» **Text provided**:
Instruction Offset Source Data Expected Result
LB 0 0xEF 0xFFFFFFEF (sign-extend)
LBU 0 0xEF 0x000000EF (zero-extend)
LH 0 0xBEEF 0xFFFFBEEF (sign-extend)
LHU 0 0xBEEF 0x0000BEEF (zero-extend)
LB 1 0xBE 0xFFFFFFBE (sign-extend)
LBU 2 0xAD 0x000000AD (zero-extend)
LH 2 0xDEAD 0xFFFFDEAD (sign-extend)
LHU 2 0xDEAD 0x0000DEAD (zero-extend)

Test 14: UART Loopback

Purpose: Verify UART TX and RX functionality via loopback

This test verifies that the UART module can transmit a byte and receive it back (either via external loopback or testbench connection):

  1. Write to TX: CPU writes 0x55 to UART TX_DATA register.
  2. Transmission: UART transmits the byte (start bit + 8 data bits + stop bit).
  3. Loopback: The transmitted signal is fed back to the RX pin.
  4. Reception: UART receives the byte and updates RX_DATA and STATUS registers.

» **What you are asked to do**: Please continue the processor test plan above, starting after step 4 of the UART loopback test.

» **Raw data**:
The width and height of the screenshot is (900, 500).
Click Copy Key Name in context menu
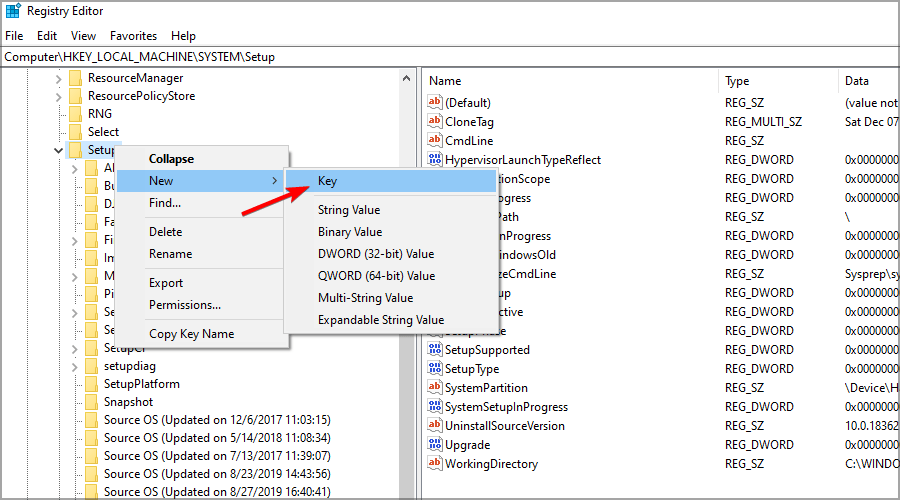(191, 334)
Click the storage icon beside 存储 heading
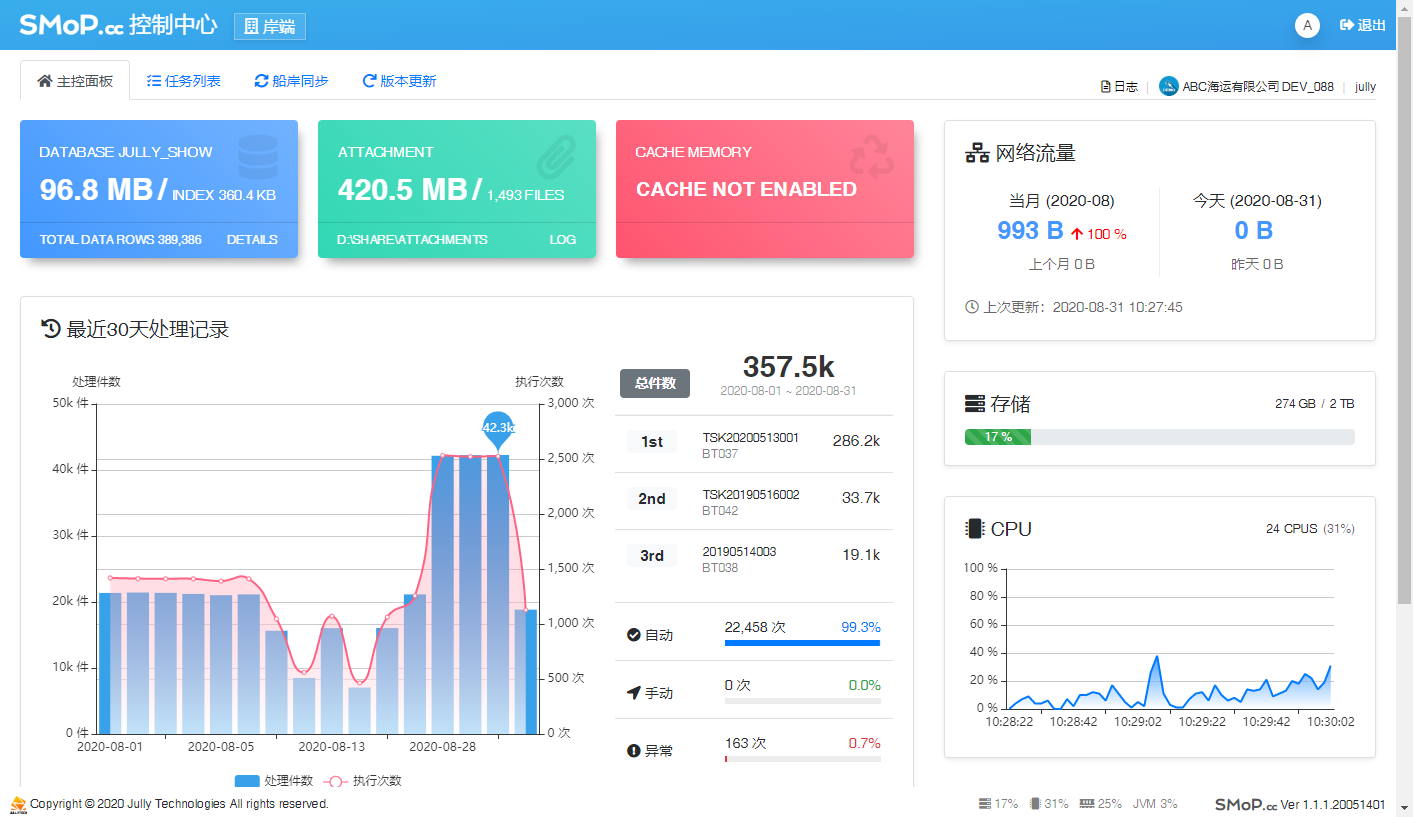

» **Output below**:
  5. Verification: CPU checks STATUS (TX_EMPTY=1, RX_VALID=1) and RX_DATA (0x55).

Test 15: RAW Hazard Stress

Purpose: Stress test the forwarding unit with long chains of dependencies

ADDI x1, x0, 1
ADD x2, x1, x1  (Forward from WB or EX)
ADD x3, x2, x2
...
SLT x15, x13, x12

Test 16: Full ALU Coverage

Purpose: Verify all ALU operations including corner cases

  • Verify SRAI, SLTI, SLTIU
  • Verify OR, XOR, SLL, SRL, SRA, SLT, SLTU
  • Verify store-load with ALU results

Test 17: Nested Loops

Purpose: Verify complex control flow and register persistence

for (i=0; i<3; i++) {
    for (j=0; j<3; j++) {
        sum += i + j;
    }
}

Test 18: Memory Access Pattern Stress

Purpose: extensive verification of byte/halfword loads and stores

  • Writes sequences of bytes/halfwords
  • Reads them back with mixed signed/unsigned instructions (LB, LBU, LH, LHU)
  • Specific test for Store-Load hazards (Store followed immediately by Load to same address)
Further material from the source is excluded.